Do a little looking on the forum. I think this exact subject has been covered in 3-4 different threads all in one week.


----------



## Cannon500 (Mar 20, 2012)

Sancho Panza Double Maduro. 5-packs of the robustos can be had for $15.


----------



## BenBrad (Oct 4, 2012)

Great suggestions guys I'm looking into all of these. Keep em coming if ya can!


----------



## krpolaski (Aug 6, 2012)

BenBrad said:


> Looking to buy some solid cigars for cheap, like under 5 bucks a stick. I just got a humi and I have nothing to put in it right now except a box of Projects that I just ordered. I'm trying to find some decent sticks to buy in a 5er to get me some variety. Any suggestions?


Graycliff G2 Turbo
Gurka Vintage 2001
Gran Habano Vintage 2002
Swag Elite
Signature Collection

All can be had on Cbids for $2-$3 per stick either single or 5-packs


----------



## mturnmm (May 18, 2011)

Bottom line all of us would like to get the best cheap smoke we can find, however you might be sacrificing quality fit quantity. Be sure you smoke what ya like and like what ya smoke.


----------



## Deadhead Dave (Jun 10, 2012)

I would recommend the Padron 2000 line, in either natural or maduro, and Tatuaje Havana's. If you do research you can get boxed of either for right around $100. Comes out to about $4 a stick.


----------



## JoeT (Sep 15, 2012)

illusione Cuchillos Cubanos ~46~, My Father Le Bijou 1922, af short stories


----------



## Cigar Noob (May 22, 2011)

Going with the Oliva Special G maduro, great smoke for the upcoming cooler weather. Anything on the cheaper side needs rest IMO. Oliva G maduros are great after 6mo. I think the Diesel's need about a year but may just not be for me. Those GH '02 need 6mo. as well but are probably the best of the bunch. One of the few purchases I made on Cbid was an Oliva Sweet 16 sampler for less than $3 per cigar. Best value sampler I'm seen to date. 

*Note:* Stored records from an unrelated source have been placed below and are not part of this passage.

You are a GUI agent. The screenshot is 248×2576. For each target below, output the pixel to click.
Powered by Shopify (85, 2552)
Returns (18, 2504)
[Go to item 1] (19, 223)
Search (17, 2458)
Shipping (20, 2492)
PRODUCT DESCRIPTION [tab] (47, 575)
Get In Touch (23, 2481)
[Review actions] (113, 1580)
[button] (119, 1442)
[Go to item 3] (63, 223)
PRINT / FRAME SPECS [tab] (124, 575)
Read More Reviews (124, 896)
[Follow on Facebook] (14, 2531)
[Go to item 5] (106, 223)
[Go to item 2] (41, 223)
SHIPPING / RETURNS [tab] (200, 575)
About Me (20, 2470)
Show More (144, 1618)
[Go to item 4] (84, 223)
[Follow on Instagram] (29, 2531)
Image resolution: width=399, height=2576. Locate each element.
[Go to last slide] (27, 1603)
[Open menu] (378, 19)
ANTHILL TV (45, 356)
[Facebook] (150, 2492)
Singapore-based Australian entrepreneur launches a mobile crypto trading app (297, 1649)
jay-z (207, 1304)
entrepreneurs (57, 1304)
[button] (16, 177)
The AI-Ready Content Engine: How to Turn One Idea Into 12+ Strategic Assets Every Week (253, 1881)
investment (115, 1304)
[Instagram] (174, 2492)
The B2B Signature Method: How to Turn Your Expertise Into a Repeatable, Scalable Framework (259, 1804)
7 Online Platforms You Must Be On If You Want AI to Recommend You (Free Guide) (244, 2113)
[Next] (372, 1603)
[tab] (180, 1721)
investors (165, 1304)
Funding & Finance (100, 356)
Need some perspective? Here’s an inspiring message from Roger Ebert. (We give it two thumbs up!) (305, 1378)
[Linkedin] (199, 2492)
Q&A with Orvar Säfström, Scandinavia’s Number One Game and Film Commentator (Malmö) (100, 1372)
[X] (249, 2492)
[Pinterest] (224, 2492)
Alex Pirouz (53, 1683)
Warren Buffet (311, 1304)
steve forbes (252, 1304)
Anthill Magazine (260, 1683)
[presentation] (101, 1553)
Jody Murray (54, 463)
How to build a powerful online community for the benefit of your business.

Check out Cigarsatyourprice, with their prices you will be able to step up to a little bit better of a cigar because they have awesome pricing. Good luck!


----------



## BenBrad (Oct 4, 2012)

Cigar Noob said:


> Going with the Oliva Special G maduro, great smoke for the upcoming cooler weather. Anything on the cheaper side needs rest IMO. Oliva G maduros are great after 6mo. I think the Diesel's need about a year but may just not be for me. Those GH '02 need 6mo. as well but are probably the best of the bunch. One of the few purchases I made on Cbid was an Oliva Sweet 16 sampler for less than $3 per cigar. Best value sampler I'm seen to date.
> 
> Check out Cigarsatyourprice, with their prices you will be able to step up to a little bit better of a cigar because they have awesome pricing. Good luck!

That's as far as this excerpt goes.